### JOB
Output every line of the rows below as a JSON list of strings, one string per line, omitting blank lines.

═══ STORED RECORDS

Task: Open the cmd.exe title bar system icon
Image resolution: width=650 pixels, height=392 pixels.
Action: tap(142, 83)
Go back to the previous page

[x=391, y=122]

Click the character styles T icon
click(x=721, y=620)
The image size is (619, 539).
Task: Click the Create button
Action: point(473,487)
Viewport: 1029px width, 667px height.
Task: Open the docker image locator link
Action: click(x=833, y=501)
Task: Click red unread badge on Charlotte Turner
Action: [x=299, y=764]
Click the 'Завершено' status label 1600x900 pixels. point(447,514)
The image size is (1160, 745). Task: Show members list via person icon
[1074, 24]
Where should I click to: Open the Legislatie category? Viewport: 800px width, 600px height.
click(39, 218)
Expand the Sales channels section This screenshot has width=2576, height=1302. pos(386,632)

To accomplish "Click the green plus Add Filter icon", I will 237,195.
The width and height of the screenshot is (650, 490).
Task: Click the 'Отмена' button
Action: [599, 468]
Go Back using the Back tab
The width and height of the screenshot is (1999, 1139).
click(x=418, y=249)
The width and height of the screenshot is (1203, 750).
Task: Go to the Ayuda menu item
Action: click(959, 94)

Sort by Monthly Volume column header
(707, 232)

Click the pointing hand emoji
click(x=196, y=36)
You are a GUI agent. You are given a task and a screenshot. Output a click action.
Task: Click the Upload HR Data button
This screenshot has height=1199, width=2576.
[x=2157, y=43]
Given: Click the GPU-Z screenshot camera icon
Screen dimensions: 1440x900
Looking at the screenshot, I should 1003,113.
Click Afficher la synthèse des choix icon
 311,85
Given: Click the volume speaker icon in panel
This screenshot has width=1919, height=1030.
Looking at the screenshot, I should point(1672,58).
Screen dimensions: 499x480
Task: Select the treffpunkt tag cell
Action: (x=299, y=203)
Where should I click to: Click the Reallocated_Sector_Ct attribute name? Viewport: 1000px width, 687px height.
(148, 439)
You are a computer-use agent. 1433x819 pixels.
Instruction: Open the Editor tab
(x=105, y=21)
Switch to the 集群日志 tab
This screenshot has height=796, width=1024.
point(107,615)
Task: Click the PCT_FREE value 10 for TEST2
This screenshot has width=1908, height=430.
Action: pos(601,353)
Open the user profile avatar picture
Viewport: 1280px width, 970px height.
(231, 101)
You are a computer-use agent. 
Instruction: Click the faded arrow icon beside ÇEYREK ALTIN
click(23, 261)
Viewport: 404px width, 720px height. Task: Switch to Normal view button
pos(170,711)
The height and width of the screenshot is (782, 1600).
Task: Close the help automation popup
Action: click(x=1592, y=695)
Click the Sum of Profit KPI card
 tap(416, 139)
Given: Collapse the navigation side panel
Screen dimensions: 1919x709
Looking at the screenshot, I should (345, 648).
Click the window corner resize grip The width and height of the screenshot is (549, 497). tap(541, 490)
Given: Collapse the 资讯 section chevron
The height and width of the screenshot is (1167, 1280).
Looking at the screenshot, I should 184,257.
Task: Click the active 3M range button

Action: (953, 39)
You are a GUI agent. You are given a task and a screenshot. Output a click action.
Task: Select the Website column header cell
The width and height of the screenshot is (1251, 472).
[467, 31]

══════

### SOLUTION FOR THIS TASK
[
  "Task: Open the cmd.exe title bar system icon",
  "Image resolution: width=650 pixels, height=392 pixels.",
  "Action: tap(142, 83)",
  "Go back to the previous page",
  "[x=391, y=122]",
  "Click the character styles T icon",
  "click(x=721, y=620)",
  "The image size is (619, 539).",
  "Task: Click the Create button",
  "Action: point(473,487)",
  "Viewport: 1029px width, 667px height.",
  "Task: Open the docker image locator link",
  "Action: click(x=833, y=501)",
  "Task: Click red unread badge on Charlotte Turner",
  "Action: [x=299, y=764]",
  "Click the 'Завершено' status label 1600x900 pixels. point(447,514)",
  "The image size is (1160, 745). Task: Show members list via person icon",
  "[1074, 24]",
  "Where should I click to: Open the Legislatie category? Viewport: 800px width, 600px height.",
  "click(39, 218)",
  "Expand the Sales channels section This screenshot has width=2576, height=1302. pos(386,632)",
  "To accomplish \"Click the green plus Add Filter icon\", I will 237,195.",
  "The width and height of the screenshot is (650, 490).",
  "Task: Click the 'Отмена' button",
  "Action: [599, 468]",
  "Go Back using the Back tab",
  "The width and height of the screenshot is (1999, 1139).",
  "click(x=418, y=249)",
  "The width and height of the screenshot is (1203, 750).",
  "Task: Go to the Ayuda menu item",
  "Action: click(959, 94)",
  "Sort by Monthly Volume column header",
  "(707, 232)",
  "Click the pointing hand emoji",
  "click(x=196, y=36)",
  "You are a GUI agent. You are given a task and a screenshot. Output a click action.",
  "Task: Click the Upload HR Data button",
  "This screenshot has height=1199, width=2576.",
  "[x=2157, y=43]",
  "Given: Click the GPU-Z screenshot camera icon",
  "Screen dimensions: 1440x900",
  "Looking at the screenshot, I should 1003,113.",
  "Click Afficher la synthèse des choix icon",
  " 311,85",
  "Given: Click the volume speaker icon in panel",
  "This screenshot has width=1919, height=1030.",
  "Looking at the screenshot, I should point(1672,58).",
  "Screen dimensions: 499x480",
  "Task: Select the treffpunkt tag cell",
  "Action: (x=299, y=203)",
  "Where should I click to: Click the Reallocated_Sector_Ct attribute name? Viewport: 1000px width, 687px height.",
  "(148, 439)",
  "You are a computer-use agent. 1433x819 pixels.",
  "Instruction: Open the Editor tab",
  "(x=105, y=21)",
  "Switch to the 集群日志 tab",
  "This screenshot has height=796, width=1024.",
  "point(107,615)",
  "Task: Click the PCT_FREE value 10 for TEST2",
  "This screenshot has width=1908, height=430.",
  "Action: pos(601,353)",
  "Open the user profile avatar picture",
  "Viewport: 1280px width, 970px height.",
  "(231, 101)",
  "You are a computer-use agent. ",
  "Instruction: Click the faded arrow icon beside ÇEYREK ALTIN",
  "click(23, 261)",
  "Viewport: 404px width, 720px height. Task: Switch to Normal view button",
  "pos(170,711)",
  "The height and width of the screenshot is (782, 1600).",
  "Task: Close the help automation popup",
  "Action: click(x=1592, y=695)",
  "Click the Sum of Profit KPI card",
  " tap(416, 139)",
  "Given: Collapse the navigation side panel",
  "Screen dimensions: 1919x709",
  "Looking at the screenshot, I should (345, 648).",
  "Click the window corner resize grip The width and height of the screenshot is (549, 497). tap(541, 490)",
  "Given: Collapse the 资讯 section chevron",
  "The height and width of the screenshot is (1167, 1280).",
  "Looking at the screenshot, I should 184,257.",
  "Task: Click the active 3M range button",
  "Action: (953, 39)",
  "You are a GUI agent. You are given a task and a screenshot. Output a click action.",
  "Task: Select the Website column header cell",
  "The width and height of the screenshot is (1251, 472).",
  "[467, 31]"
]